CMS collaboration releases its first open data from heavy-ion collisions

Jan 12, 2021

For a few weeks each year of operation, instead of colliding protons, the Large Hadron Collider (LHC) collides nuclei of heavy elements (“heavy ions”). These heavy-ion collisions allow researchers to recreate in the laboratory conditions that existed in the very early universe, such as the soup-like state of free quarks and gluons known as the quark–gluon plasma. Now, for the first time, the Compact Muon Solenoid (CMS) collaboration at CERN is making its heavy-ion data publicly available via the CERN Open Data portal.

Over 200 terabytes (TB) of data were released in December, from collisions that occurred in 2010 and 2011, when the LHC collided bunches of lead nuclei. Using these data, CMS had observed several signatures of the quark–gluon plasma, including the imbalance between the momenta of each jet of particles produced in a pair, the suppression (“quenching”) of particle jets in jet–photon pairs and the “melting” of certain composite particles. In addition to lead–lead collision data (two data sets from 2010 and four from 2011), CMS has also provided eight sets of reference data from proton–proton collisions recorded at the same energy.

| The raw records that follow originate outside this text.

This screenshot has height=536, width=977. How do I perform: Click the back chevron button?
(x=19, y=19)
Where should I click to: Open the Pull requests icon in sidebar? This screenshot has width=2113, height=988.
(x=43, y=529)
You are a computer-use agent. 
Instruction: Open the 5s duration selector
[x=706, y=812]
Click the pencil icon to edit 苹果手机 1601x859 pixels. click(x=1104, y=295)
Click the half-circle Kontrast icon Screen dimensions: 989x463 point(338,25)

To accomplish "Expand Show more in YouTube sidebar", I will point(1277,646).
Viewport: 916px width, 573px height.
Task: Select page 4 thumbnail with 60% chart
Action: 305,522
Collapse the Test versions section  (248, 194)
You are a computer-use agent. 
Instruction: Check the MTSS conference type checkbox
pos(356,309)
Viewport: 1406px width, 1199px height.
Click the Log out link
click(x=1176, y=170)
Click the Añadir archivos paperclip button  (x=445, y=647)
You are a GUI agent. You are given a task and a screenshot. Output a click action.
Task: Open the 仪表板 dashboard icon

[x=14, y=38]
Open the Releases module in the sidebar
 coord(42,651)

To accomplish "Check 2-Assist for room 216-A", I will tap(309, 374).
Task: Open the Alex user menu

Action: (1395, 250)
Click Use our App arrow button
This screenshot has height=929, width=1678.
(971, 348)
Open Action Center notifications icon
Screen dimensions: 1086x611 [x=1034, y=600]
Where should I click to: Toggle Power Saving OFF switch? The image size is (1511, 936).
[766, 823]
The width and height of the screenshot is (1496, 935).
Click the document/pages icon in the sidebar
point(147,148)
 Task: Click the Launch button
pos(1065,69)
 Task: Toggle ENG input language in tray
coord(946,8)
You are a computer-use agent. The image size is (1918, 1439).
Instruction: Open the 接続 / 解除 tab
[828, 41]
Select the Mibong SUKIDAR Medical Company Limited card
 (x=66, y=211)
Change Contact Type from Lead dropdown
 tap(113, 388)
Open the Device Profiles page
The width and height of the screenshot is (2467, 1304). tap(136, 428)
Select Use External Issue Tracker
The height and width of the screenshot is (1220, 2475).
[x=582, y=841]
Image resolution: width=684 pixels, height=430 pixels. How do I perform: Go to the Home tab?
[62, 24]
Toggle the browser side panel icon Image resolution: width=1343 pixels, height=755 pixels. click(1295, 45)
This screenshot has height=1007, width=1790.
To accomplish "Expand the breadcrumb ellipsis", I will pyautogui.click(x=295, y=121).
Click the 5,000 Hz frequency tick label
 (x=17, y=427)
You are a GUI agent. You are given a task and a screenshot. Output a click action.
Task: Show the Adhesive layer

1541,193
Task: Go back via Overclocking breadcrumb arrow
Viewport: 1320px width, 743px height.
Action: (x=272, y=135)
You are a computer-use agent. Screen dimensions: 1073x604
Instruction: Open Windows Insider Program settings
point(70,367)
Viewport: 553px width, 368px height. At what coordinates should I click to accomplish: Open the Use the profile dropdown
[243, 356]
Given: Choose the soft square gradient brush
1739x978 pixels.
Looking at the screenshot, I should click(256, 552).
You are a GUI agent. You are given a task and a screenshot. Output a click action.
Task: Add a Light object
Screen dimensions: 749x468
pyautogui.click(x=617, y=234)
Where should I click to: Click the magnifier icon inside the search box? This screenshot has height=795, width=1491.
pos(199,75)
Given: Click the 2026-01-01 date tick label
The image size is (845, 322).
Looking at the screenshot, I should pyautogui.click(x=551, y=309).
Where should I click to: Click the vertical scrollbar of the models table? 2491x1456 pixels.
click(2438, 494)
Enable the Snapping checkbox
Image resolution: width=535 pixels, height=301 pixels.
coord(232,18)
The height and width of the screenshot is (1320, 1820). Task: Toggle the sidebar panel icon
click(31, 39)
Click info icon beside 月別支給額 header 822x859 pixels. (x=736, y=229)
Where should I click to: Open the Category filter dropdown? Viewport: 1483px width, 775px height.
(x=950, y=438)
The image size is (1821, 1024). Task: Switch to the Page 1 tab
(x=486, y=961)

The open data are available in the same high-quality format used by the CMS scientists to publish their research papers. The data are accompanied by the software that is needed to analyse them and by analysis examples. Previous releases of CMS open data have been used not only in education but also to perform novel research. CMS is hopeful that communities of professional researchers and amateur enthusiasts as well as educators and students at all levels will put the heavy-ion data to similar use.

“Our aim with releasing CMS data into the public domain via the Creative Commons CC0 waiver is to preserve our data and the knowledge needed to use them, in order to facilitate the widest possible use of our data,” says Kati Lassila-Perini, who has led the CMS open-data project since its inception in 2012. “We hope that those outside CMS will find these data as fascinating and valuable as we do.”

CMS has committed to releasing 100% of the data recorded each year after an embargo period of ten years, with up to 50% of the data being made available in the interim. The embargo affords the researchers who built and operate the CMS detector adequate time to analyse the data they collect. With this release, all of the research data recorded by CMS during LHC operation in 2010 and 2011 is now in the public domain, available for anyone to study.